Seeing this, Shen Siyang pressed on. “Besides, taking you to the hospital isn’t just to treat the wounds on your back. More importantly, we need to get a medical evaluation of your injuries.”
“M-Medical evaluation?”
“Yeah. Didn’t you say earlier that when you called the police before, Luo Qifeng lied and told them you fell from a tree? With a formal medical evaluation, he won’t be able to lie his way out of it anymore.”
By the time all the hospital procedures were wrapped up, it was already well past midnight.
On the drive back, Sang Xiaoshi lay on his side with his head resting on Shen Siyang’s lap, fast asleep from pure exhaustion. Shen Shiwu drove at the slowest pace of his entire life.
Catching a red light, he glanced at the backseat through the rearview mirror and couldn’t help but lower his voice. “Luo Qifeng is an absolute monster. Yangyang, let Xiaoshi stay at our place for the next few days. I just called a lawyer friend of mine, and he said this is definitely a case we can fight. We can absolutely lock Luo Qifeng away.”
Shen Siyang looked down at the boy sleeping soundly on his lap. He gently brushed away the sweat-dampened hair from Sang Xiaoshi’s forehead before looking up at Shen Shiwu. “How many years can he get?”
Shen Shiwu fell briefly silent.
The light turned green. He pulled his gaze back and let out a light cough before responding, “I sent a photo of Xiaoshi’s wounds to my friend. He’ll definitely face charges, but as for how long, we probably shouldn’t set our expectations too high. Even though his injuries look terrifying, they likely only qualify as minor bodily harm under the legal definition.”
Shen Siyang’s fingers curled slightly against Sang Xiaoshi’s hair as he fell into a quiet silence.
Sitting in the passenger seat, Yuan Linfei suddenly turned around to look straight at her son. “Shen Siyang, stop plotting. This whole thing is dangerous, and it’s no longer something a kid like you should be handling.”
Noticing Sang Xiaoshi shudder in his sleep, Shen Siyang quickly patted his arm reassuringly to soothe him.
“Luo Qifeng doesn’t just inflict physical violence on Xiaoshi; he uses psychological control on him too.” He paused for a beat before adding, “He constantly makes Xiaoshi squat in the corner and eat out of a bowl with the dog.”
The car fell completely silent for a moment.

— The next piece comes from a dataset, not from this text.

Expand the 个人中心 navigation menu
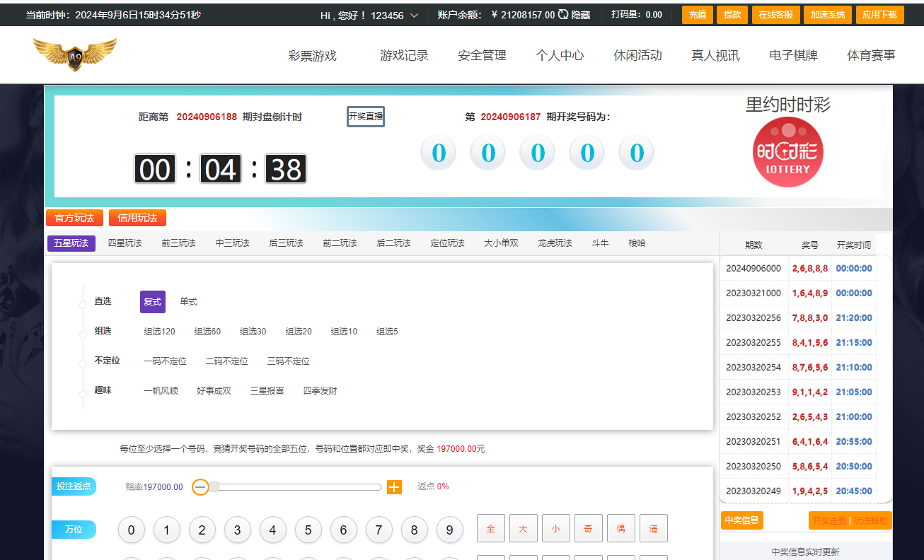924x560 pixels. [x=560, y=54]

Shen Shiwu couldn’t restrain himself and slammed his hand against the horn. The blare shattered the quiet, and realizing too late that Sang Xiaoshi was sleeping, he quickly checked the rearview mirror. Seeing that the boy hadn’t woken up, he let out a sigh of relief and cursed under his breath, “How can anyone be such a piece of trash? I seriously want to just throw a sack over his head, drag him somewhere deserted, and beat him to a pulp.”
Yuan Linfei’s brow furrowed tightly as well. She didn’t say anything, keeping her eyes fixed quietly on Shen Siyang.
Shen Siyang didn’t evade his mother’s gaze. He knew his current demeanor and vocabulary didn’t sound like an seven-year-old at all, and he knew his mother could see right through it. Yet he maintained his posture and continued:
“Xiaoshi described the entire process of how Luo Qifeng forces him to eat in the corner. Luo Qifeng’s words are highly calculated and deliberate; this clearly isn’t his first time doing this. So it’s safe to assume that he’s been subjecting Xiaoshi’s aunt to the exact same physical and psychological abuse for years.”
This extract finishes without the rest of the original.